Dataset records
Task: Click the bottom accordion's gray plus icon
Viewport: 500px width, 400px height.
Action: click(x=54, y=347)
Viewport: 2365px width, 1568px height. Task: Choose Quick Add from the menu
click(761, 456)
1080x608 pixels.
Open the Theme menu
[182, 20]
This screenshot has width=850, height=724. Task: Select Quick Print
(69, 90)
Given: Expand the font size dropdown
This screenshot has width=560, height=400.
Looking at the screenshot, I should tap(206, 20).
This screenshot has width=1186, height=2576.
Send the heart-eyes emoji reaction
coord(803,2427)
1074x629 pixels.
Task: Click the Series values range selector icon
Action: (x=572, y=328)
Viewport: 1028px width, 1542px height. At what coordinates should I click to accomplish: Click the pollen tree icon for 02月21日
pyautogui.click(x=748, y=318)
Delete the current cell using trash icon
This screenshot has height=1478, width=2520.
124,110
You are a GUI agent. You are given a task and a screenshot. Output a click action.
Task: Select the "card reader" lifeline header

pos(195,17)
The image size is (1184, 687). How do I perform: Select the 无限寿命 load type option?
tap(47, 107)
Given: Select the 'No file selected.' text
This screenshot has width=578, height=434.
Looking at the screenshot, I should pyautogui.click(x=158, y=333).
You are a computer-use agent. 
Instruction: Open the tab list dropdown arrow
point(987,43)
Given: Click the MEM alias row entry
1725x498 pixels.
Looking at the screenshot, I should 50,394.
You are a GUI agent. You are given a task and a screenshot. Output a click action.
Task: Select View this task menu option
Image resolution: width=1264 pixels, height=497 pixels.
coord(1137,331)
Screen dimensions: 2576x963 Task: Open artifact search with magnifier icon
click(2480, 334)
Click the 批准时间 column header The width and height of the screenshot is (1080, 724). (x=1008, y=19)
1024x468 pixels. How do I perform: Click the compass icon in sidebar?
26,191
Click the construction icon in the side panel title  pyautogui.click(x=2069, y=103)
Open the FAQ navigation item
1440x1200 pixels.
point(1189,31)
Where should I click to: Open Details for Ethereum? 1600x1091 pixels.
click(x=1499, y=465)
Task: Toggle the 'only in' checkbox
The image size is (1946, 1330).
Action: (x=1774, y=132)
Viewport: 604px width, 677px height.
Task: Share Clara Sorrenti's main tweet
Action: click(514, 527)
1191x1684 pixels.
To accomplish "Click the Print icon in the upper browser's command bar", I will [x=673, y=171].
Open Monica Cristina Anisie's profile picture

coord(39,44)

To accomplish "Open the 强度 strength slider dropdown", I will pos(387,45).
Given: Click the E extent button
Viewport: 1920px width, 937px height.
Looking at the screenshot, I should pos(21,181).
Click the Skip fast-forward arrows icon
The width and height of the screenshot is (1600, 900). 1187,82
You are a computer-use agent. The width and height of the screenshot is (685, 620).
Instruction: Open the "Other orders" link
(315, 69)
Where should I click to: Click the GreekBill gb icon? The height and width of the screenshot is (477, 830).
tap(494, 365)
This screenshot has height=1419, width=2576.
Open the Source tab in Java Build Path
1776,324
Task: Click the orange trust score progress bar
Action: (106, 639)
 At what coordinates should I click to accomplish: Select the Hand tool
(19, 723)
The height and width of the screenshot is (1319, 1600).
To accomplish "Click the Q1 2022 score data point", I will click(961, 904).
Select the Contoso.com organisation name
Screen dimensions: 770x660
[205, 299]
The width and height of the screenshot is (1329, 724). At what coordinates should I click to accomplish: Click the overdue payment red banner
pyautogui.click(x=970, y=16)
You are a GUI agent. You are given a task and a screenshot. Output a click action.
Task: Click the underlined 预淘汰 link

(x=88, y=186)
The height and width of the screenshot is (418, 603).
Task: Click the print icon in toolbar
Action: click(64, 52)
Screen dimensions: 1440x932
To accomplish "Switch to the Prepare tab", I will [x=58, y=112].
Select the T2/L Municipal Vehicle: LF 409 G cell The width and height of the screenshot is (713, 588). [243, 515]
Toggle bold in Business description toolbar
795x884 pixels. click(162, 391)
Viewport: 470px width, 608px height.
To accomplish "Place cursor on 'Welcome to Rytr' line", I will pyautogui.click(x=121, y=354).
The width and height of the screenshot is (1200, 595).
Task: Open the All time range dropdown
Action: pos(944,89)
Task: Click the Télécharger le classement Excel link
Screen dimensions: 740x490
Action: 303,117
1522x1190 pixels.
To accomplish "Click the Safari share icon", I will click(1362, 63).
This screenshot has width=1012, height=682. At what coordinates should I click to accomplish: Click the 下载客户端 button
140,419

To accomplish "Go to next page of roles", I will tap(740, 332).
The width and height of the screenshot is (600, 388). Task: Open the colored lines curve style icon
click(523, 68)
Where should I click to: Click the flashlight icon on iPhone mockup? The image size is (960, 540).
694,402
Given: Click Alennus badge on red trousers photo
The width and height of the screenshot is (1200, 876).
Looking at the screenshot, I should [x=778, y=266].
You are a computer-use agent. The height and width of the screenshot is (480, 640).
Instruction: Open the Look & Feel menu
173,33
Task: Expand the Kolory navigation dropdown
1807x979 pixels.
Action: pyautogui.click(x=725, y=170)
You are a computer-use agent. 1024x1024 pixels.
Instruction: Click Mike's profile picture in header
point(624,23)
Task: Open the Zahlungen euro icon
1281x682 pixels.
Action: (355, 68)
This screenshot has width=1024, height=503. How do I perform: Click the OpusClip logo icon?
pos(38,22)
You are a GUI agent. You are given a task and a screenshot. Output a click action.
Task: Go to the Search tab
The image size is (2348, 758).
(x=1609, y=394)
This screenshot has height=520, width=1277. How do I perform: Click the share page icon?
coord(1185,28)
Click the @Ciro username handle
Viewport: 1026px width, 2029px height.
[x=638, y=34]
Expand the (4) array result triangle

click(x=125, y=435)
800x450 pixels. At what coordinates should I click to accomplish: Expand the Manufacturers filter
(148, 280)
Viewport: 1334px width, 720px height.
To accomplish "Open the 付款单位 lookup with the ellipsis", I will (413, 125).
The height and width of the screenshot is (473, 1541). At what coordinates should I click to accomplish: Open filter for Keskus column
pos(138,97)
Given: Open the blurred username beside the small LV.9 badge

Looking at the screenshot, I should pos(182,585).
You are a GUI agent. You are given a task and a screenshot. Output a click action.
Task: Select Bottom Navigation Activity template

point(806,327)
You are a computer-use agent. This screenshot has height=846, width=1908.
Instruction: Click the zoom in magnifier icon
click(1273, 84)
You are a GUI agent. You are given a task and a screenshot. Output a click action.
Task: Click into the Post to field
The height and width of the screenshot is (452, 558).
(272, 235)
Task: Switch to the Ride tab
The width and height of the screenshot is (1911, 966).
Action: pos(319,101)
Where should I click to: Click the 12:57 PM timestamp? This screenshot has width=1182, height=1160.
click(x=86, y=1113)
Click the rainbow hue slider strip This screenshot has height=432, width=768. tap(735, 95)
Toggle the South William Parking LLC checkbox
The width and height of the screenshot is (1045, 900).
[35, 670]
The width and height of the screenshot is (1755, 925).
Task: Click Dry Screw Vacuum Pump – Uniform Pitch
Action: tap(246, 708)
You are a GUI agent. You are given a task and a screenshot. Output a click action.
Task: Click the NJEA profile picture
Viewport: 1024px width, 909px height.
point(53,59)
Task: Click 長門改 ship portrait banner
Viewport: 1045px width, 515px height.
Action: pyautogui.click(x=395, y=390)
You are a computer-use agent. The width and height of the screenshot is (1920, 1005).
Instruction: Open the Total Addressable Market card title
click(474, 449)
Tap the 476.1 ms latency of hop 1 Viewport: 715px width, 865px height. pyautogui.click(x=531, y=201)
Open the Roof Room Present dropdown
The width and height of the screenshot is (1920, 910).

» DESCRIPTION OF THE TASK
Can you format every line of the listing above as a Markdown table with the columns Row and Line, numbering the rows and leaving out blank lines?

» FINAL ANSWER
| Row | Line |
|---|---|
| 1 | Task: Click the bottom accordion's gray plus icon |
| 2 | Viewport: 500px width, 400px height. |
| 3 | Action: click(x=54, y=347) |
| 4 | Viewport: 2365px width, 1568px height. Task: Choose Quick Add from the menu |
| 5 | click(761, 456) |
| 6 | 1080x608 pixels. |
| 7 | Open the Theme menu |
| 8 | [182, 20] |
| 9 | This screenshot has width=850, height=724. Task: Select Quick Print |
| 10 | (69, 90) |
| 11 | Given: Expand the font size dropdown |
| 12 | This screenshot has width=560, height=400. |
| 13 | Looking at the screenshot, I should tap(206, 20). |
| 14 | This screenshot has width=1186, height=2576. |
| 15 | Send the heart-eyes emoji reaction |
| 16 | coord(803,2427) |
| 17 | 1074x629 pixels. |
| 18 | Task: Click the Series values range selector icon |
| 19 | Action: (x=572, y=328) |
| 20 | Viewport: 1028px width, 1542px height. At what coordinates should I click to accomplish: Click the pollen tree icon for 02月21日 |
| 21 | pyautogui.click(x=748, y=318) |
| 22 | Delete the current cell using trash icon |
| 23 | This screenshot has height=1478, width=2520. |
| 24 | 124,110 |
| 25 | You are a GUI agent. You are given a task and a screenshot. Output a click action. |
| 26 | Task: Select the "card reader" lifeline header |
| 27 | pos(195,17) |
| 28 | The image size is (1184, 687). How do I perform: Select the 无限寿命 load type option? |
| 29 | tap(47, 107) |
| 30 | Given: Select the 'No file selected.' text |
| 31 | This screenshot has width=578, height=434. |
| 32 | Looking at the screenshot, I should pyautogui.click(x=158, y=333). |
| 33 | You are a computer-use agent.  |
| 34 | Instruction: Open the tab list dropdown arrow |
| 35 | point(987,43) |
| 36 | Given: Click the MEM alias row entry |
| 37 | 1725x498 pixels. |
| 38 | Looking at the screenshot, I should 50,394. |
| 39 | You are a GUI agent. You are given a task and a screenshot. Output a click action. |
| 40 | Task: Select View this task menu option |
| 41 | Image resolution: width=1264 pixels, height=497 pixels. |
| 42 | coord(1137,331) |
| 43 | Screen dimensions: 2576x963 Task: Open artifact search with magnifier icon |
| 44 | click(2480, 334) |
| 45 | Click the 批准时间 column header The width and height of the screenshot is (1080, 724). (x=1008, y=19) |
| 46 | 1024x468 pixels. How do I perform: Click the compass icon in sidebar? |
| 47 | 26,191 |
| 48 | Click the construction icon in the side panel title  pyautogui.click(x=2069, y=103) |
| 49 | Open the FAQ navigation item |
| 50 | 1440x1200 pixels. |
| 51 | point(1189,31) |
| 52 | Where should I click to: Open Details for Ethereum? 1600x1091 pixels. |
| 53 | click(x=1499, y=465) |
| 54 | Task: Toggle the 'only in' checkbox |
| 55 | The image size is (1946, 1330). |
| 56 | Action: (x=1774, y=132) |
| 57 | Viewport: 604px width, 677px height. |
| 58 | Task: Share Clara Sorrenti's main tweet |
| 59 | Action: click(514, 527) |
| 60 | 1191x1684 pixels. |
| 61 | To accomplish "Click the Print icon in the upper browser's command bar", I will [x=673, y=171]. |
| 62 | Open Monica Cristina Anisie's profile picture |
| 63 | coord(39,44) |
| 64 | To accomplish "Open the 强度 strength slider dropdown", I will pos(387,45). |
| 65 | Given: Click the E extent button |
| 66 | Viewport: 1920px width, 937px height. |
| 67 | Looking at the screenshot, I should pos(21,181). |
| 68 | Click the Skip fast-forward arrows icon |
| 69 | The width and height of the screenshot is (1600, 900). 1187,82 |
| 70 | You are a computer-use agent. The width and height of the screenshot is (685, 620). |
| 71 | Instruction: Open the "Other orders" link |
| 72 | (315, 69) |
| 73 | Where should I click to: Click the GreekBill gb icon? The height and width of the screenshot is (477, 830). |
| 74 | tap(494, 365) |
| 75 | This screenshot has height=1419, width=2576. |
| 76 | Open the Source tab in Java Build Path |
| 77 | 1776,324 |
| 78 | Task: Click the orange trust score progress bar |
| 79 | Action: (106, 639) |
| 80 |  At what coordinates should I click to accomplish: Select the Hand tool |
| 81 | (19, 723) |
| 82 | The height and width of the screenshot is (1319, 1600). |
| 83 | To accomplish "Click the Q1 2022 score data point", I will click(961, 904). |
| 84 | Select the Contoso.com organisation name |
| 85 | Screen dimensions: 770x660 |
| 86 | [205, 299] |
| 87 | The width and height of the screenshot is (1329, 724). At what coordinates should I click to accomplish: Click the overdue payment red banner |
| 88 | pyautogui.click(x=970, y=16) |
| 89 | You are a GUI agent. You are given a task and a screenshot. Output a click action. |
| 90 | Task: Click the underlined 预淘汰 link |
| 91 | (x=88, y=186) |
| 92 | The height and width of the screenshot is (418, 603). |
| 93 | Task: Click the print icon in toolbar |
| 94 | Action: click(64, 52) |
| 95 | Screen dimensions: 1440x932 |
| 96 | To accomplish "Switch to the Prepare tab", I will [x=58, y=112]. |
| 97 | Select the T2/L Municipal Vehicle: LF 409 G cell The width and height of the screenshot is (713, 588). [243, 515] |
| 98 | Toggle bold in Business description toolbar |
| 99 | 795x884 pixels. click(162, 391) |
| 100 | Viewport: 470px width, 608px height. |
| 101 | To accomplish "Place cursor on 'Welcome to Rytr' line", I will pyautogui.click(x=121, y=354). |
| 102 | The width and height of the screenshot is (1200, 595). |
| 103 | Task: Open the All time range dropdown |
| 104 | Action: pos(944,89) |
| 105 | Task: Click the Télécharger le classement Excel link |
| 106 | Screen dimensions: 740x490 |
| 107 | Action: 303,117 |
| 108 | 1522x1190 pixels. |
| 109 | To accomplish "Click the Safari share icon", I will click(1362, 63). |
| 110 | This screenshot has width=1012, height=682. At what coordinates should I click to accomplish: Click the 下载客户端 button |
| 111 | 140,419 |
| 112 | To accomplish "Go to next page of roles", I will tap(740, 332). |
| 113 | The width and height of the screenshot is (600, 388). Task: Open the colored lines curve style icon |
| 114 | click(523, 68) |
| 115 | Where should I click to: Click the flashlight icon on iPhone mockup? The image size is (960, 540). |
| 116 | 694,402 |
| 117 | Given: Click Alennus badge on red trousers photo |
| 118 | The width and height of the screenshot is (1200, 876). |
| 119 | Looking at the screenshot, I should [x=778, y=266]. |
| 120 | You are a computer-use agent. The height and width of the screenshot is (480, 640). |
| 121 | Instruction: Open the Look & Feel menu |
| 122 | 173,33 |
| 123 | Task: Expand the Kolory navigation dropdown |
| 124 | 1807x979 pixels. |
| 125 | Action: pyautogui.click(x=725, y=170) |
| 126 | You are a computer-use agent. 1024x1024 pixels. |
| 127 | Instruction: Click Mike's profile picture in header |
| 128 | point(624,23) |
| 129 | Task: Open the Zahlungen euro icon |
| 130 | 1281x682 pixels. |
| 131 | Action: (355, 68) |
| 132 | This screenshot has width=1024, height=503. How do I perform: Click the OpusClip logo icon? |
| 133 | pos(38,22) |
| 134 | You are a GUI agent. You are given a task and a screenshot. Output a click action. |
| 135 | Task: Go to the Search tab |
| 136 | The image size is (2348, 758). |
| 137 | (x=1609, y=394) |
| 138 | This screenshot has height=520, width=1277. How do I perform: Click the share page icon? |
| 139 | coord(1185,28) |
| 140 | Click the @Ciro username handle |
| 141 | Viewport: 1026px width, 2029px height. |
| 142 | [x=638, y=34] |
| 143 | Expand the (4) array result triangle |
| 144 | click(x=125, y=435) |
| 145 | 800x450 pixels. At what coordinates should I click to accomplish: Expand the Manufacturers filter |
| 146 | (148, 280) |
| 147 | Viewport: 1334px width, 720px height. |
| 148 | To accomplish "Open the 付款单位 lookup with the ellipsis", I will (413, 125). |
| 149 | The height and width of the screenshot is (473, 1541). At what coordinates should I click to accomplish: Open filter for Keskus column |
| 150 | pos(138,97) |
| 151 | Given: Open the blurred username beside the small LV.9 badge |
| 152 | Looking at the screenshot, I should pos(182,585). |
| 153 | You are a GUI agent. You are given a task and a screenshot. Output a click action. |
| 154 | Task: Select Bottom Navigation Activity template |
| 155 | point(806,327) |
| 156 | You are a computer-use agent. This screenshot has height=846, width=1908. |
| 157 | Instruction: Click the zoom in magnifier icon |
| 158 | click(1273, 84) |
| 159 | You are a GUI agent. You are given a task and a screenshot. Output a click action. |
| 160 | Task: Click into the Post to field |
| 161 | The height and width of the screenshot is (452, 558). |
| 162 | (272, 235) |
| 163 | Task: Switch to the Ride tab |
| 164 | The width and height of the screenshot is (1911, 966). |
| 165 | Action: pos(319,101) |
| 166 | Where should I click to: Click the 12:57 PM timestamp? This screenshot has width=1182, height=1160. |
| 167 | click(x=86, y=1113) |
| 168 | Click the rainbow hue slider strip This screenshot has height=432, width=768. tap(735, 95) |
| 169 | Toggle the South William Parking LLC checkbox |
| 170 | The width and height of the screenshot is (1045, 900). |
| 171 | [35, 670] |
| 172 | The width and height of the screenshot is (1755, 925). |
| 173 | Task: Click Dry Screw Vacuum Pump – Uniform Pitch |
| 174 | Action: tap(246, 708) |
| 175 | You are a GUI agent. You are given a task and a screenshot. Output a click action. |
| 176 | Task: Click the NJEA profile picture |
| 177 | Viewport: 1024px width, 909px height. |
| 178 | point(53,59) |
| 179 | Task: Click 長門改 ship portrait banner |
| 180 | Viewport: 1045px width, 515px height. |
| 181 | Action: pyautogui.click(x=395, y=390) |
| 182 | You are a computer-use agent. The width and height of the screenshot is (1920, 1005). |
| 183 | Instruction: Open the Total Addressable Market card title |
| 184 | click(474, 449) |
| 185 | Tap the 476.1 ms latency of hop 1 Viewport: 715px width, 865px height. pyautogui.click(x=531, y=201) |
| 186 | Open the Roof Room Present dropdown |
| 187 | The width and height of the screenshot is (1920, 910). |